__THE EXERCISE__
Quote the stretch of the galaxy-photo discussion below from "My question is, are" through "in the way?", word for word.
### GIVEN PASSAGE
A question on those photographs of galaxies from space telesccopes

You’ve probably seen them, such as the one here from Hubble, or this from JWST. If you don’t want to click through, these are just the typical deep space photographs of scores of galaxies in a single frame.

My question is, are these only visible at a specific location, or do they see this wherever they look in deep space (provided the view isn’t obscured by closer star systems and/or galaxies?

I realize it takes an incredible telescope to view these. The ones from Hubble, I believe I read, took days, if not weeks, to capture enough light to be able to resolve. I think JWST can do it in just hours. But, do they have to know where to look to find these, or are they simply anywhere they look that doesn’t have anything closer in the way?

They look anywhere that there’s not a nearby bright object in the way. Everywhere you can look, if you look long enough, you’ll see very distant galaxies.

https://esahubble.org/science/deep_fields/

The observed region of sky in Ursa Major was carefully selected to be as empty as possible so that Hubble would look far beyond the stars of our own Milky Way and out past nearby galaxies.

I believe that the idea is to aim at a tiny “dark” portion of sky so as not to have the image completely obscured by intervening stars. You can see in the JWST image that it still happens, but it’s minimal. It’s not in the Hubble image, but I think that’s because the Hubble image consists of several dozen different overlaid and processed images to yield that final picture.

I simple answer is that there are that many galaxies in every direction that you look, all over the sky, which is pretty mind boggling.

As noted above they get these fine pictures by looking at a dark area of the sky where other light sources aren’t interfering with the view. But the entire orb of the heavens would look like that if not for other stuff blocking the view.

Thanks for the responses. Your answers are what I was thinking.

These answers do make me wonder, though. They also say they are looking back at the big bang. That some of the galaxies in the JWST photo are 13.6 billion light years away, with the big bang occurring 13.7 billion years ago. Does that mean that anywhere you look that isn’t compromised by intervening stars (or other matter), you can see galaxies from 13.6 billion years ago? In today’s universe, those would have had to be fairly close together, correct? I know the universe is expanding, but we can’t be at the center of that expansion, can we?

Also, if some of those galaxies are 13.6 billion years old, they likely do not exist, anymore, correct? Well, the galaxies may still exist, but the stars that produced the light we are seeing no longer exist. This all seems so very strange.
######
### MATERIAL
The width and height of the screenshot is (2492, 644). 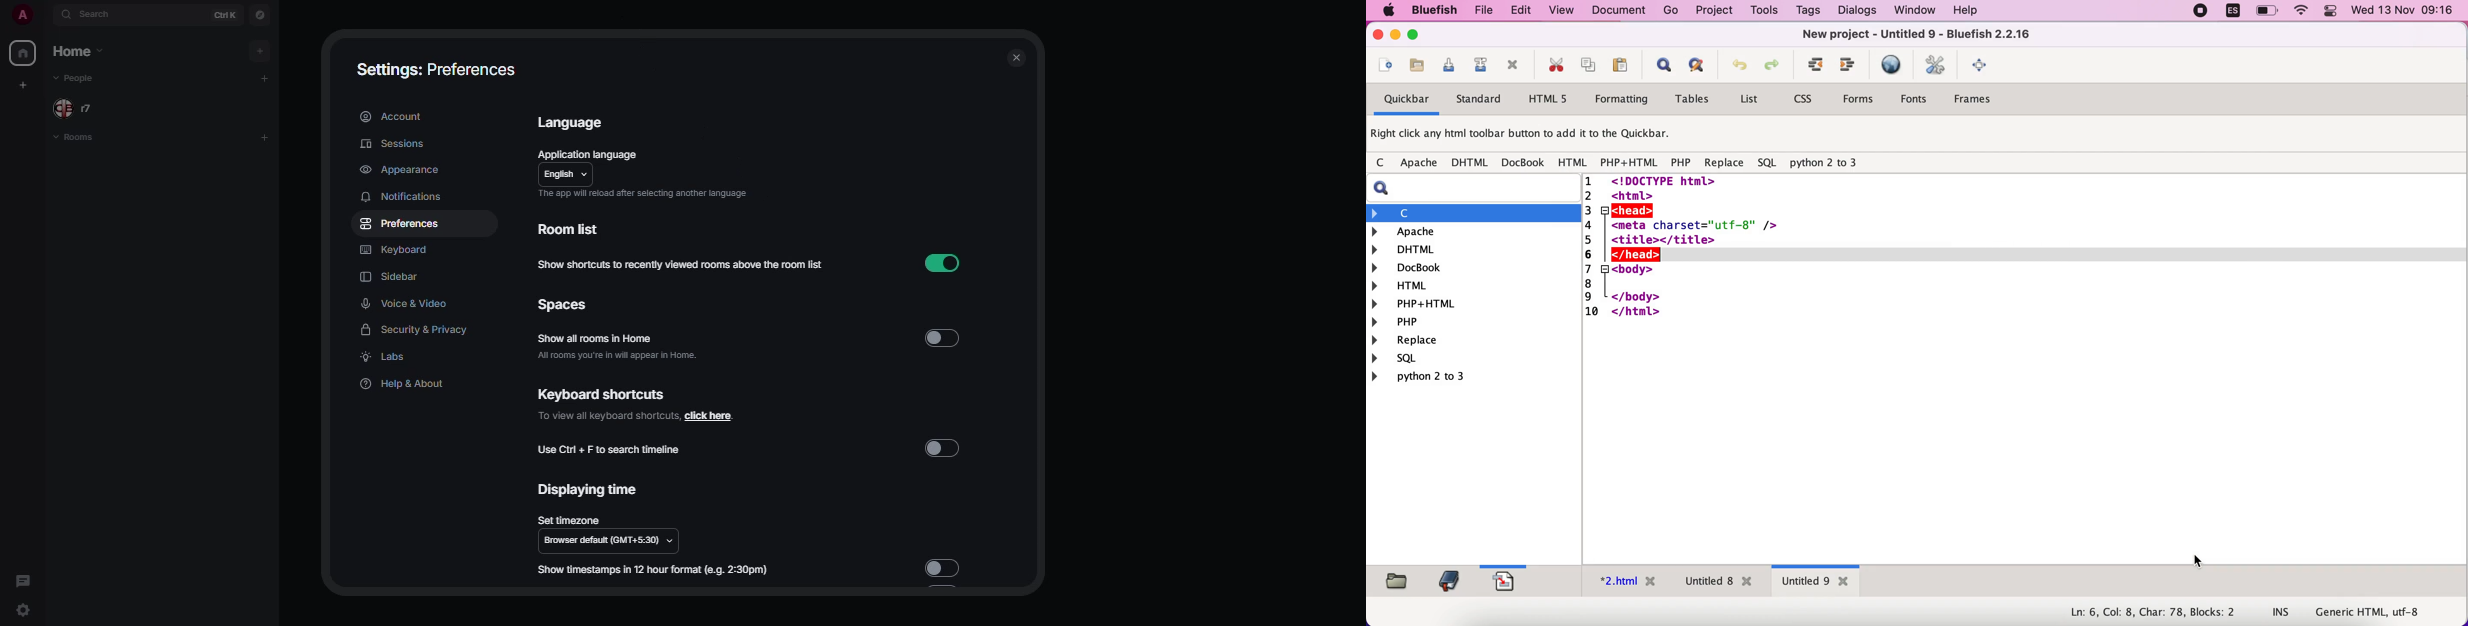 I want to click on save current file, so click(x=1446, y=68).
######
__SOLVED PROBLEM__
My question is, are these only visible at a specific location, or do they see this wherever they look in deep space (provided the view isn’t obscured by closer star systems and/or galaxies?

I realize it takes an incredible telescope to view these. The ones from Hubble, I believe I read, took days, if not weeks, to capture enough light to be able to resolve. I think JWST can do it in just hours. But, do they have to know where to look to find these, or are they simply anywhere they look that doesn’t have anything closer in the way?